##### Documento #####

Refloto este tema. ¿Ardogan, qué conclusiones llegaste a la hora de diseñar los planos de masa y alimentación? Lo hiciste como plano único o separado?

Gracias

¿Ves fogonazos? Por eso creé un nuevo hilo planteando la duda desde el principio y más fácilmente para ir aportando mis avances. Este hilo de más de dos años está más que muerto y no se puede avanzar con pruebas ni preguntas.

Una pena que limiteis tanto...


----------



## Dr. Zoidberg (Abr 27, 2010)

Humano dijo:


> ¿*Ardogan*, qué conclusiones llegaste a la hora de diseñar los planos de masa y alimentación? Lo hiciste como plano único o separado?



No es que el hilo esté muerto, sino que has dirigido tu pregunta exclusivamente al autor del tema, y si ya no viene por el foro...vas a tener que esperar hasta que vuelva. Si solo te interesan las conclusiones a las que llegó Ardogan...esperalo lo suficiente y tal vez te conteste.

Si ya te cansaste, usá el buscador y podés encontrar algo como esto:
https://www.forosdeelectronica.com/f23/supresion-ruidos-e-interferencias-electromagneticas-17506/
que tal vez te sea de ayuda, pero como tampoco has especificado cual es el problema que tienes...


----------



## Humano (Abr 27, 2010)

ezavalla dijo:


> No es que el hilo esté muerto, sino que has dirigido tu pregunta exclusivamente al autor del tema, y si ya no viene por el foro...vas a tener que esperar hasta que vuelva. Si solo te interesan las conclusiones a las que llegó Ardogan...esperalo lo suficiente y tal vez te conteste.
> 
> Si ya te cansaste, usá el buscador y podés encontrar algo como esto:
> https://www.forosdeelectronica.com/f23/supresion-ruidos-e-interferencias-electromagneticas-17506/
> que tal vez te sea de ayuda, pero como tampoco has especificado cual es el problema que tienes...



Muchas gracias Ezavalla. 

Justamente es una de las cosas de la que estaba buscando información, pero no encontraba más que paja. Y eso que está con chincheta, jajaja.

¡El diseño PCB es un mundo en el que me quiero poner las pilas!

Muchas gracias, seguiré allí.


----------



## Palvulito (Nov 22, 2014)

##### Registros proporcionados #####

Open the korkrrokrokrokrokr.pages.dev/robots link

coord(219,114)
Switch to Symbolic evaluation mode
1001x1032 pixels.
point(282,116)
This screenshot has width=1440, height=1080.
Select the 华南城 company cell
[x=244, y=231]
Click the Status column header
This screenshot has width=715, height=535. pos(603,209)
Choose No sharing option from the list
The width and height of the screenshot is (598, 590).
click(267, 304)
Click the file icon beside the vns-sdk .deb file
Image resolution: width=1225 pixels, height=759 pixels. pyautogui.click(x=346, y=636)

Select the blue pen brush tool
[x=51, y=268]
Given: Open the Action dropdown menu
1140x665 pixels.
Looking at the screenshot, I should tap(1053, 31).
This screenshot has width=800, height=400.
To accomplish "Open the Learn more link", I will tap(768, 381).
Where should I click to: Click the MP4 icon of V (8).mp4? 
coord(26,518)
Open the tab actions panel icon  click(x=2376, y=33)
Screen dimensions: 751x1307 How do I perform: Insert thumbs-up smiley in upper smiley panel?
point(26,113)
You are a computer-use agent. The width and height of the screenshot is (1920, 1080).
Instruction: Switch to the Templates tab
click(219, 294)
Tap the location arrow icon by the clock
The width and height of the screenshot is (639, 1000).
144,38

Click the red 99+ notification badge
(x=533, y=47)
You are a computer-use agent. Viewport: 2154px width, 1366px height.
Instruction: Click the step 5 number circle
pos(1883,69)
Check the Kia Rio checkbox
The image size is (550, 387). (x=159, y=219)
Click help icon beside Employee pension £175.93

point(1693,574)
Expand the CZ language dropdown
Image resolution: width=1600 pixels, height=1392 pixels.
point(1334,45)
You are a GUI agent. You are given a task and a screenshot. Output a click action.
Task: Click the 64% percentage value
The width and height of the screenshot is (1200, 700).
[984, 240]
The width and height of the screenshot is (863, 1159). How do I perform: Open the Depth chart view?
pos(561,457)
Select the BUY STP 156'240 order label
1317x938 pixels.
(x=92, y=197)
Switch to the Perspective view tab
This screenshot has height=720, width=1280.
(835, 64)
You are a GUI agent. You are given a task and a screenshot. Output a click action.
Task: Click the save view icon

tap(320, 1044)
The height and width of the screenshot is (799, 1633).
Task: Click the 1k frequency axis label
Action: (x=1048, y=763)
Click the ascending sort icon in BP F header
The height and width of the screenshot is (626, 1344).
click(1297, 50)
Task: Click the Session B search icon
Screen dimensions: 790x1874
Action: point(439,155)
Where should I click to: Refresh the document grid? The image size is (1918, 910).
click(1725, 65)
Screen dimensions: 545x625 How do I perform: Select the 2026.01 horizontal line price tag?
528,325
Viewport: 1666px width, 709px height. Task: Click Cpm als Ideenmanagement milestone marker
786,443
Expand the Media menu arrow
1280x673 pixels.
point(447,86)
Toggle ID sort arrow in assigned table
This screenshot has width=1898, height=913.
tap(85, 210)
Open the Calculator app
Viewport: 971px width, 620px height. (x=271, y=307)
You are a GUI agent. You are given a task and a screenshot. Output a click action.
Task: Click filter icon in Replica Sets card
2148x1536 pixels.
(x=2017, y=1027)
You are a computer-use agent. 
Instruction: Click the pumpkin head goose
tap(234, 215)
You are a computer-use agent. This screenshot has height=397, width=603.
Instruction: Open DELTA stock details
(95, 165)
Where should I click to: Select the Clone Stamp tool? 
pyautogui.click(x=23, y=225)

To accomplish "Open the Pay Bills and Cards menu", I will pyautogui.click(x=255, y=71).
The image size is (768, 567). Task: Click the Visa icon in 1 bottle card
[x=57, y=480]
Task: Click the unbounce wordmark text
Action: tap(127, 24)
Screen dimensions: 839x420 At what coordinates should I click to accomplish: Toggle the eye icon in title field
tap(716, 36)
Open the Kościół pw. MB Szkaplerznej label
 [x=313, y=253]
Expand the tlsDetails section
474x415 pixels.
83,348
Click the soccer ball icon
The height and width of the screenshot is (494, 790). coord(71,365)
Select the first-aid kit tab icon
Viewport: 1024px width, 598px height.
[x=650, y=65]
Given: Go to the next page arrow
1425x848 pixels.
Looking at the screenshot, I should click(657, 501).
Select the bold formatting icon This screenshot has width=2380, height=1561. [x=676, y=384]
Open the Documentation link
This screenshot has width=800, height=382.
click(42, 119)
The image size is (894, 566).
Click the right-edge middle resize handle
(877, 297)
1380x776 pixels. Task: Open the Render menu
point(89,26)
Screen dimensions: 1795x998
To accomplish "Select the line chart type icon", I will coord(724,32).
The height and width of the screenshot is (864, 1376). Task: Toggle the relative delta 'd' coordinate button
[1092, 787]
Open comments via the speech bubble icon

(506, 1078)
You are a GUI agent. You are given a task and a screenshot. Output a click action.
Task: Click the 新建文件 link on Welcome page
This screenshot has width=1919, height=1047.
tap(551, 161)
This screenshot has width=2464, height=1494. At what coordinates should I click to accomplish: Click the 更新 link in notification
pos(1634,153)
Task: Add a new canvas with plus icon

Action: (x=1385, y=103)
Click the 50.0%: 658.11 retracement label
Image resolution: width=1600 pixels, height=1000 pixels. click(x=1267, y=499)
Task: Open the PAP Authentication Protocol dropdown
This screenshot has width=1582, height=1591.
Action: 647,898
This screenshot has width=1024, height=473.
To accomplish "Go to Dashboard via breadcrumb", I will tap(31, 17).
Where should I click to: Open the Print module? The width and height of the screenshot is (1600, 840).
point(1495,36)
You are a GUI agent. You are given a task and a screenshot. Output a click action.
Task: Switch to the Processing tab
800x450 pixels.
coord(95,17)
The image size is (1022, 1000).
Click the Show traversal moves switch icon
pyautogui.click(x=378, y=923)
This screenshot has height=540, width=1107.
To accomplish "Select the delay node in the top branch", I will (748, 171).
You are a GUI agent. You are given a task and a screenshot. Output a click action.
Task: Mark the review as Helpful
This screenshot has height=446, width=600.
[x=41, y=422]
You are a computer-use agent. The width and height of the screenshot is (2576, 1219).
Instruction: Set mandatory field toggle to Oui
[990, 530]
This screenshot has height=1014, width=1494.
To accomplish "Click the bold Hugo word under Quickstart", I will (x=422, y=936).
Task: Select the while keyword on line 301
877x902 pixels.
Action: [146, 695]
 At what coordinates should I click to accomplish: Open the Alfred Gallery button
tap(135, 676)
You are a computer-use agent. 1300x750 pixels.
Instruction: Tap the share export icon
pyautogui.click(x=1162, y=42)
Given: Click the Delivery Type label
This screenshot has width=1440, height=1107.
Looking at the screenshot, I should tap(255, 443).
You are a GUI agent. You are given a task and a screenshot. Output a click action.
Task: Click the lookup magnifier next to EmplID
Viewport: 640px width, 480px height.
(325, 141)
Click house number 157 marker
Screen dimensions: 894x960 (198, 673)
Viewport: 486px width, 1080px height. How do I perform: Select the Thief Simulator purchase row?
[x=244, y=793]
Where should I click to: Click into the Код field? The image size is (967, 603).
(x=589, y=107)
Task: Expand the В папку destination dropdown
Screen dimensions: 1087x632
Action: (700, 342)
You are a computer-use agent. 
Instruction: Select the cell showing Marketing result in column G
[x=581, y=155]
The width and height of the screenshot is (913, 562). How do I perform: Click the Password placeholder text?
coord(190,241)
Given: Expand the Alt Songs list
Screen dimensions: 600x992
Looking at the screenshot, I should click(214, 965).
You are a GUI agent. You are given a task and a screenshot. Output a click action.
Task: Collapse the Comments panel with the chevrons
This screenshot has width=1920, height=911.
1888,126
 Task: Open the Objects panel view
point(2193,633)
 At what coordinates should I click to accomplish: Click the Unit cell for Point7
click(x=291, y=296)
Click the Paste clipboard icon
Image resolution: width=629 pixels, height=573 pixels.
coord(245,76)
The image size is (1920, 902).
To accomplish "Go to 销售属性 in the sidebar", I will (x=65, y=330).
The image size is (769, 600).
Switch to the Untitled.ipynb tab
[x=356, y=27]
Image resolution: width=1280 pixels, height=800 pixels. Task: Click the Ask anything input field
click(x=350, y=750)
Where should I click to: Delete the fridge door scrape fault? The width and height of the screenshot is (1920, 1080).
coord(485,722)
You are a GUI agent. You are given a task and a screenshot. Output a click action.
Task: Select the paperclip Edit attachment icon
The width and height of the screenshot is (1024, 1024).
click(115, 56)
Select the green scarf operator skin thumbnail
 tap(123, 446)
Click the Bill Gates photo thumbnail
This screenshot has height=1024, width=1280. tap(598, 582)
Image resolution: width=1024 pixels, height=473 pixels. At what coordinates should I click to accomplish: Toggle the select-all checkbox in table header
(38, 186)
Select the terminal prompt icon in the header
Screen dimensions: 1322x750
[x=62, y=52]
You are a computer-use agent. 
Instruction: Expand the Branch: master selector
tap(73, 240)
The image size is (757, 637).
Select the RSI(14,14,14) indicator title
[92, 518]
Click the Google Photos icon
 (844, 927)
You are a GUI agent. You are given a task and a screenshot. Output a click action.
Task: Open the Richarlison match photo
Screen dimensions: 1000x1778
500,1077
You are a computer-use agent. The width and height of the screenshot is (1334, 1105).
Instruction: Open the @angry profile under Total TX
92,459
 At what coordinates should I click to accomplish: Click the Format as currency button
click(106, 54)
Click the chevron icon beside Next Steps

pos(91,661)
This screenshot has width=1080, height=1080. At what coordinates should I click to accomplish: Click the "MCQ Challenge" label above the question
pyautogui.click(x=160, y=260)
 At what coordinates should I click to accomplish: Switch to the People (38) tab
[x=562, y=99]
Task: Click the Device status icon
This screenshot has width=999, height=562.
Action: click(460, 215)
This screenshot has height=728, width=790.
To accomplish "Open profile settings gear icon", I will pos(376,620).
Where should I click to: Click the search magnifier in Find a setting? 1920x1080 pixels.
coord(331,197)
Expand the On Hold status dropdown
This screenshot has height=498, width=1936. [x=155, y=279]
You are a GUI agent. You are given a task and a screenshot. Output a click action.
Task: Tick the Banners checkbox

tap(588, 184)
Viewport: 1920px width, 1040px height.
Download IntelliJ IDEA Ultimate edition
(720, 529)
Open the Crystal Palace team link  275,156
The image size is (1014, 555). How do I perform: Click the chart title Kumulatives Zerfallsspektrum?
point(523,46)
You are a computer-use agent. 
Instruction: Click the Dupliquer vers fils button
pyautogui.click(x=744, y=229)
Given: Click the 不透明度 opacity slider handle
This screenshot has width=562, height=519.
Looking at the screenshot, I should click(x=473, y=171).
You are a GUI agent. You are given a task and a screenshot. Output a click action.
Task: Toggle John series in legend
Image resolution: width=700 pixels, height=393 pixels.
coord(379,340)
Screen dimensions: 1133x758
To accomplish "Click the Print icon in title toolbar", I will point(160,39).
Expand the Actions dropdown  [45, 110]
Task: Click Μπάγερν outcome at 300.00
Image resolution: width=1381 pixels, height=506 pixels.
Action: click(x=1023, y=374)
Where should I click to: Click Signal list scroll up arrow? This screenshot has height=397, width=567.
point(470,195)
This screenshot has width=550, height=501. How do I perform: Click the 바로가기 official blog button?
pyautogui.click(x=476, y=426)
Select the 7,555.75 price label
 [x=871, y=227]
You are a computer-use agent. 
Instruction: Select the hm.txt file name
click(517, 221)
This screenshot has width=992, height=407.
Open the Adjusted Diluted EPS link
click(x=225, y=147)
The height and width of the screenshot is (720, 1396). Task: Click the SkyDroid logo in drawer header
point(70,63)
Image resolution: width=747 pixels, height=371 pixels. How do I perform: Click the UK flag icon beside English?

#####

¿Puedes continuar el hilo del foro sobre los planos de masa y alimentación desde el punto en que termina?

Hola espero que me puedan orientar estoy tratando de disparar un triac con un pic el cual está referenciado a un regulador (masa digital). Para hacer el disparo hago un cruce por cero con un par de diodos entra la fase de la línea de ca. Tengo una pregunta ¿el neutro de la línea lo tengo que unir al masa del regulador?, ¿Si es así es como si uniera la masa digital  con la analógica o me equivoco? Lo cual concuerda con lo que he leído en el post. He hecho la simulación y solo funciona si uno el neutro de la línea de ca con la masa digital. Espero que me puedan ayudar porque es una duda que me inquieta, dejo el diagrama que hice.


----------



## Dr. Zoidberg (Nov 22, 2014)

El problema se genera en el detector de cruce por cero, ya que estas tomando senal directamente del activo y la unica forma de tener una referencia valida es conectando el neutro al gnd del circuito.
Desde el punto de vista de la seguridad, lo que has hecho es una muy mala idea


----------



## Palvulito (Nov 22, 2014)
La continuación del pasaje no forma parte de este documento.